SALES AND EARNINGS DEVELOPMENT

Order backlog

As of March 31, 2017, the order backlog stood at EUR 312.1 million, or EUR 27.4 million or 10.0% higher than in the same period of the previous year (March 31, 2016: EUR 284.7 million). The increase in the order backlog is due, on the one hand, to the increase in orders in North America and Europe. In addition, positive currency effects contributed to the increase.

Group sales up: growth in all regions

Group sales amounted to EUR 254.9 million in the first quarter of 2017, 12.5% above the level of the prior-year period (Q1 2016: EUR 226.6 million). Organic growth was 4.6%, mainly driven by the good sales performance in the EMEA and Asia-Pacific regions. The recently acquired companies Autoline and Lifial contributed EUR 14.6 million, or 6.5%, to Group sales growth. In addition, there were positive currency effects of 1.4%, particularly related to the development of the US dollar exchange rate.

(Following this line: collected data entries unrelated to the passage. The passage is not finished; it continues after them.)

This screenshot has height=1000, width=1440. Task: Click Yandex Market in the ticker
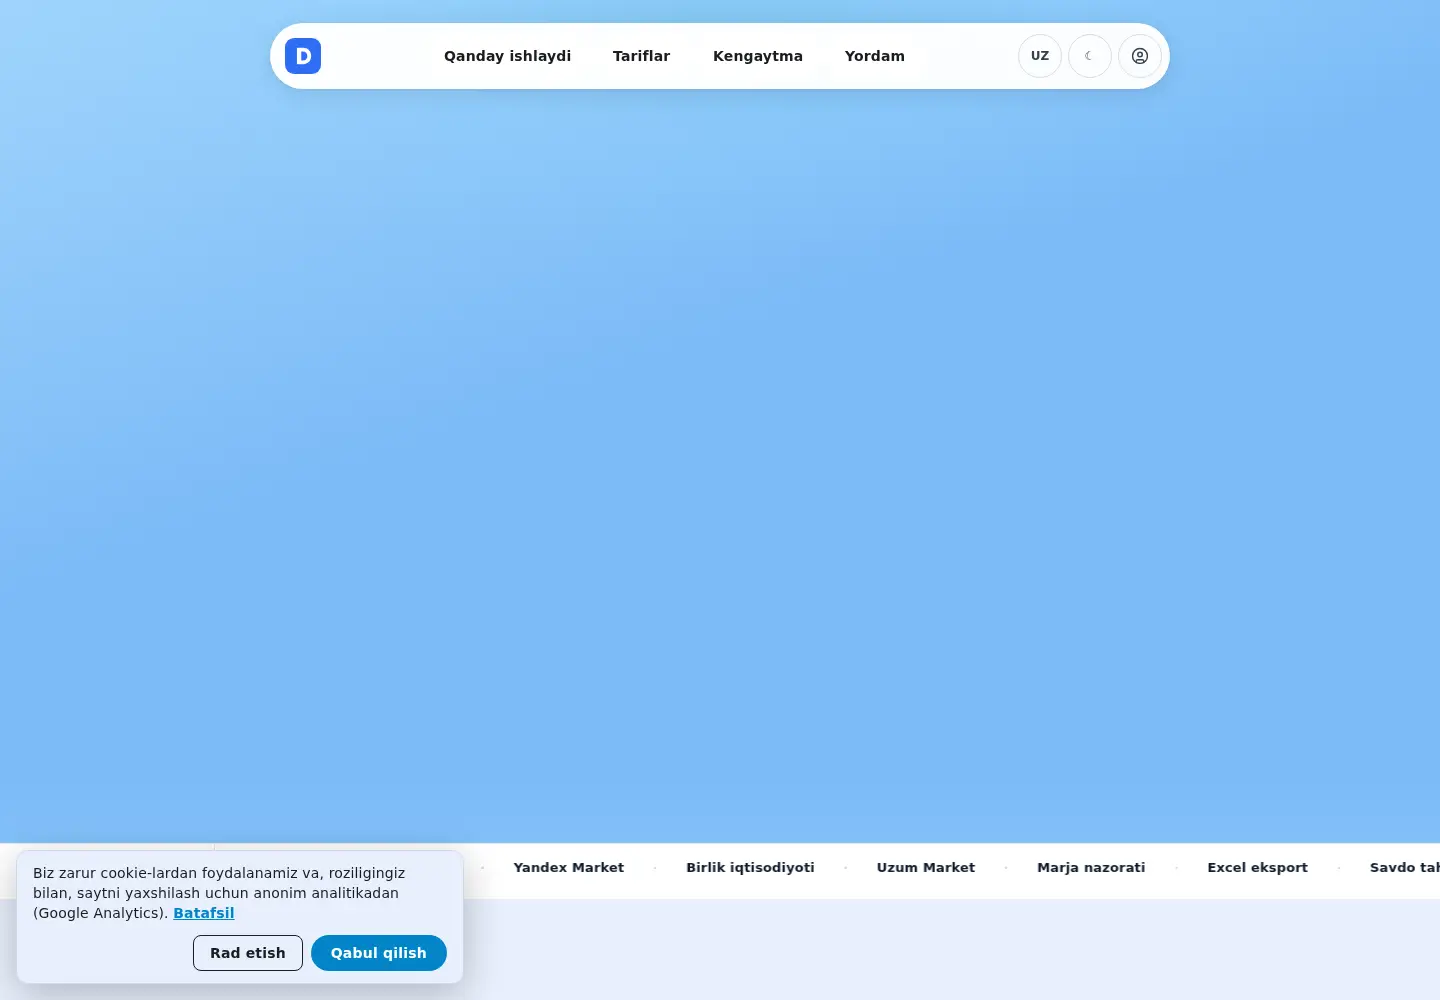pyautogui.click(x=569, y=868)
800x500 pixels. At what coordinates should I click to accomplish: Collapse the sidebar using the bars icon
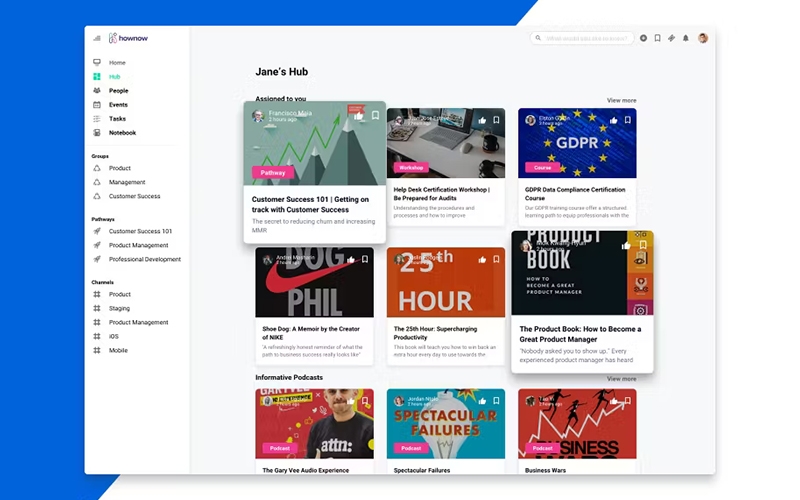point(97,38)
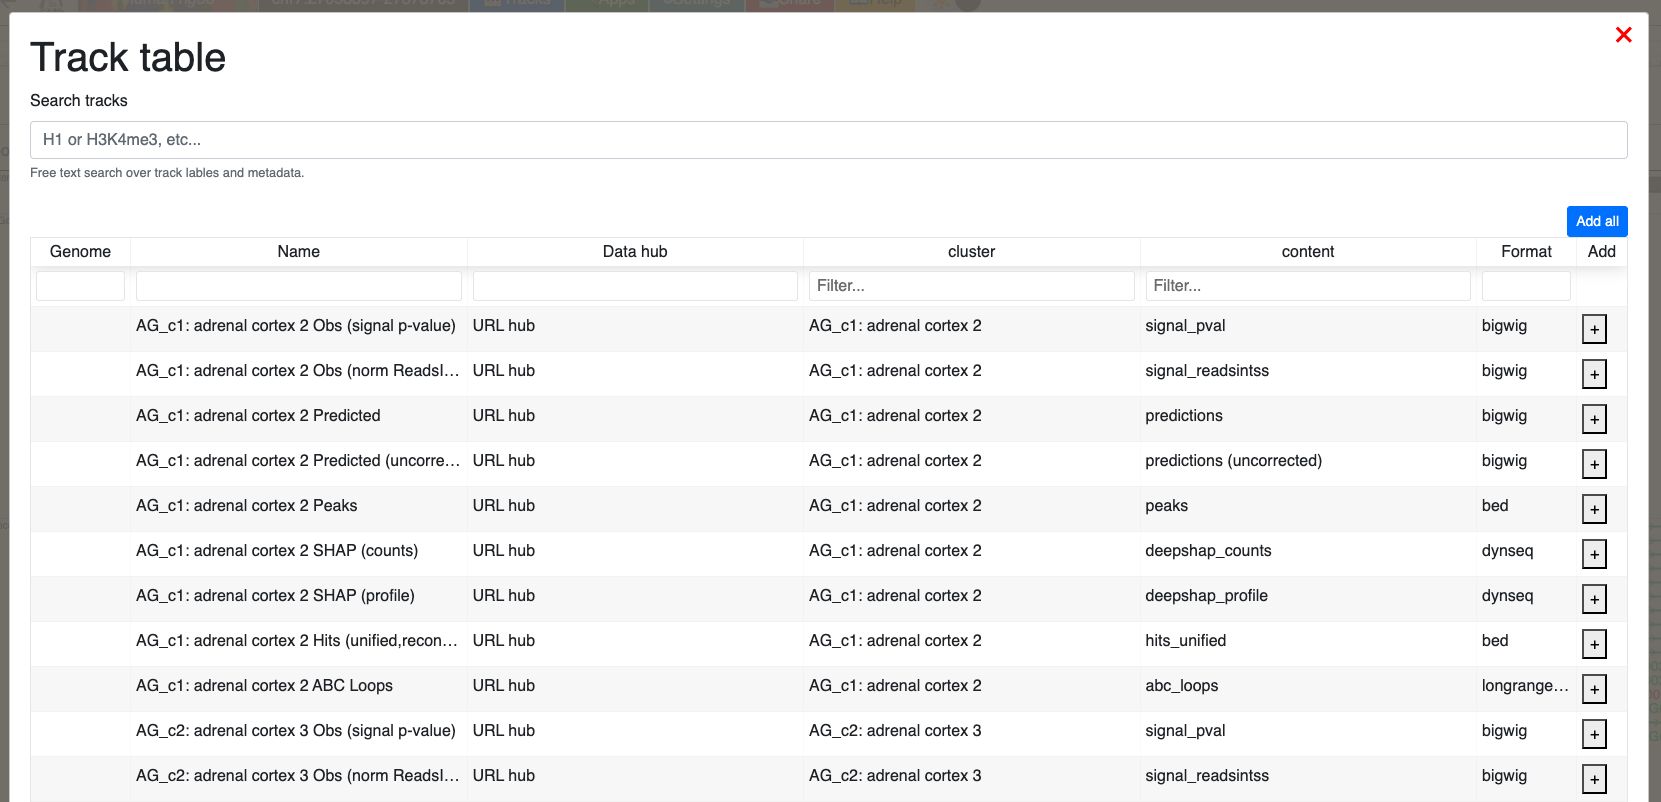1661x802 pixels.
Task: Click the Genome column filter field
Action: 80,286
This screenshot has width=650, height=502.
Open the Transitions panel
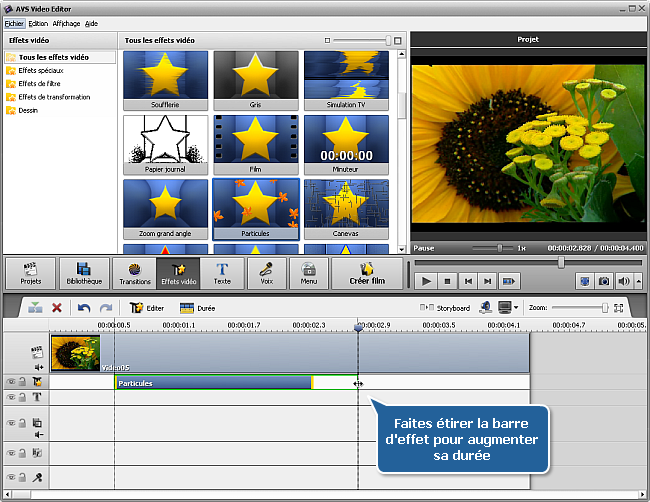coord(135,274)
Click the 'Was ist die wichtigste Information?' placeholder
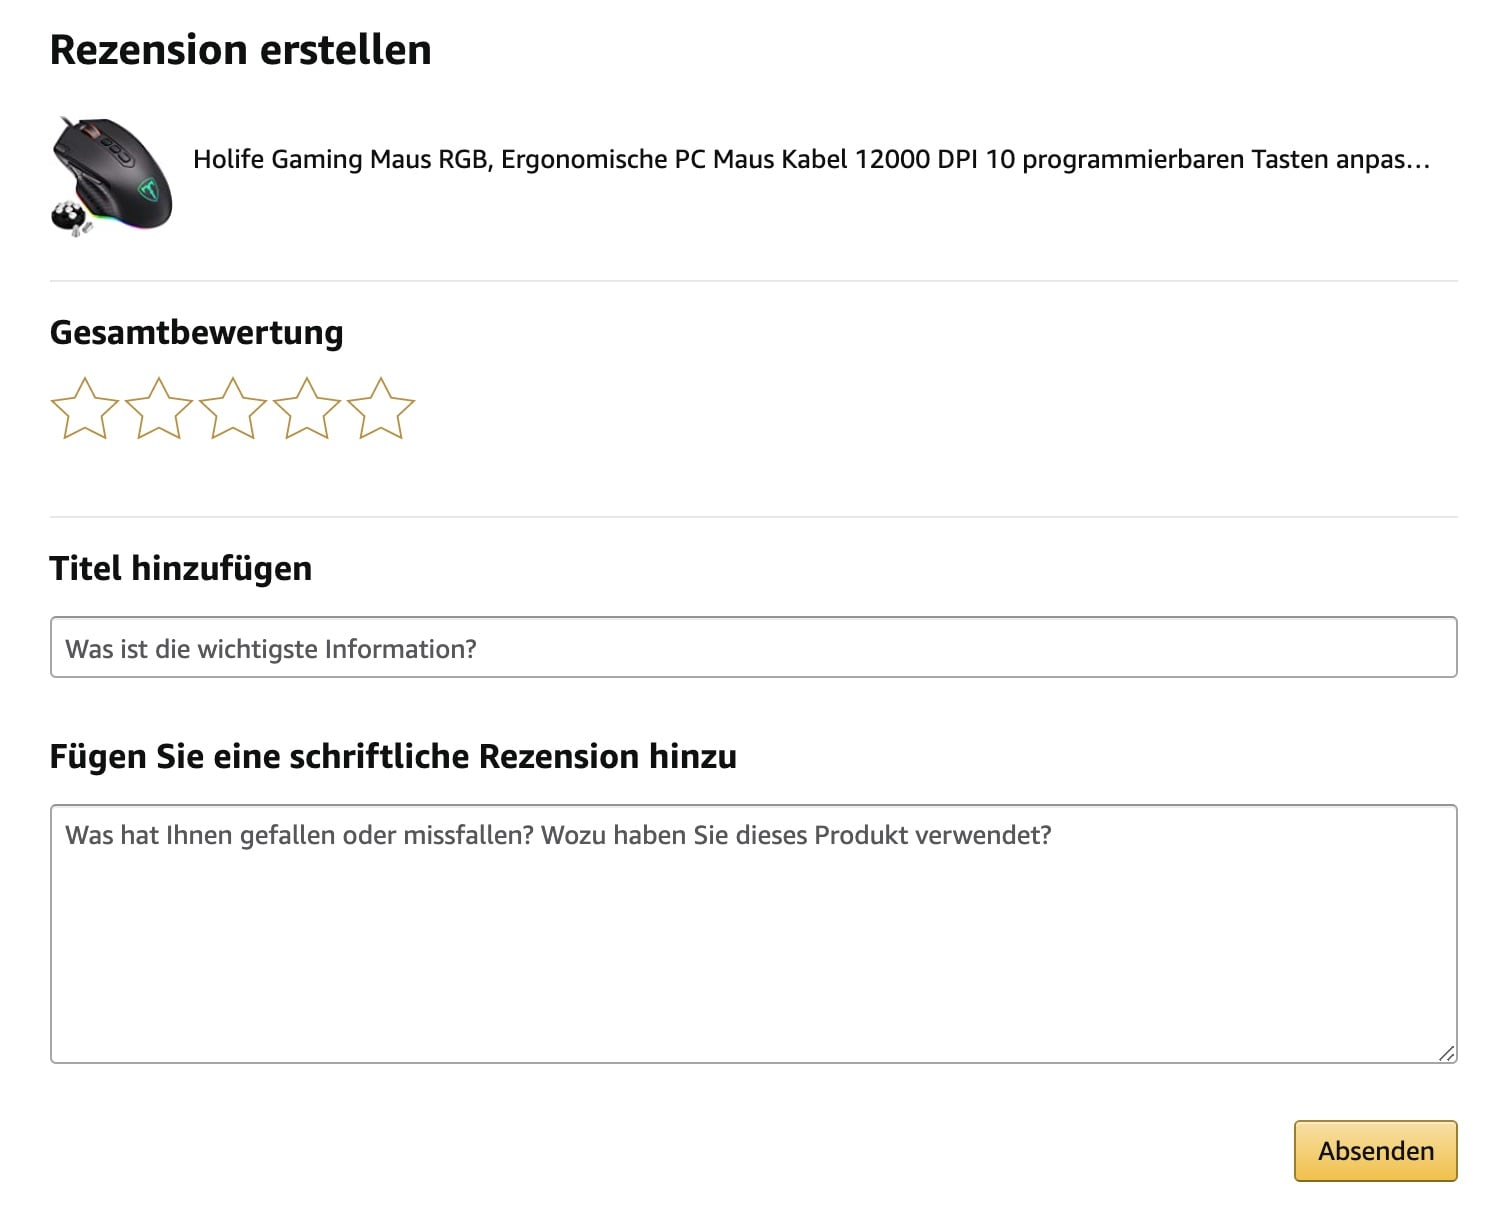The height and width of the screenshot is (1222, 1502). pos(271,649)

EJT business shows solid organic growth; DS area strengthened by acquisitions

In the EJT segment, NORMA Group generated sales of EUR 163.3 million in the first quarter of 2017, 17.4% more than in the same period of the previous year (Q1 2016: EUR 139.0 million). This was mainly due to the positive development of business in the EMEA and Asia-Pacific regions, which is mainly attributable to the good development of the automotive industry and new product launches. In the Americas, the EJT business in the first quarter of 2017 was still affected by the weak overall performance of commercial vehicles and agricultural machinery in the US, with a decline in production and sales figures.

The acquisition of Autoline at the end of November 2016 provided a positive contribution to EJT sales growth of EUR 12.5 million. In addition, there were slightly positive currency effects.

Sales in the DS segment amounted to EUR 90.1 million (Q1 2016: EUR 86.6 million) in the first quarter of 2017, a rise of 4.1% overall. The DS business was positively influenced by the additional revenue generated by the newly acquired Portuguese company Lifial in the EMEA region in January 2017 in particular, amounting to EUR 2.1 million, and the good development of the DS business in the Asia-Pacific region.

Cost of materials ratio influenced by an increase in inventories and acquisitions

Adjusted material expenses in the first quarter of 2017 amounted to EUR 107.8 million, an increase of 19.7% compared to the same period of the previous year (Q1 2016: EUR 90.1 million). In relation to sales, this resulted in an adjusted cost of materials ratio of 42.3% (Q1 2016: 39.8%). Reported material expenses amounted to EUR 108.5 million (Q1 2016: EUR 90.1 million). The reported cost of materials ratio was 42.6% (Q1 2016: 39.8%).

The adjustments within the cost of materials (EUR 0.7 million) result from the revaluation of inventories as part of the purchase price allocation of the recent Autoline acquisition. Adjustments, p. 8.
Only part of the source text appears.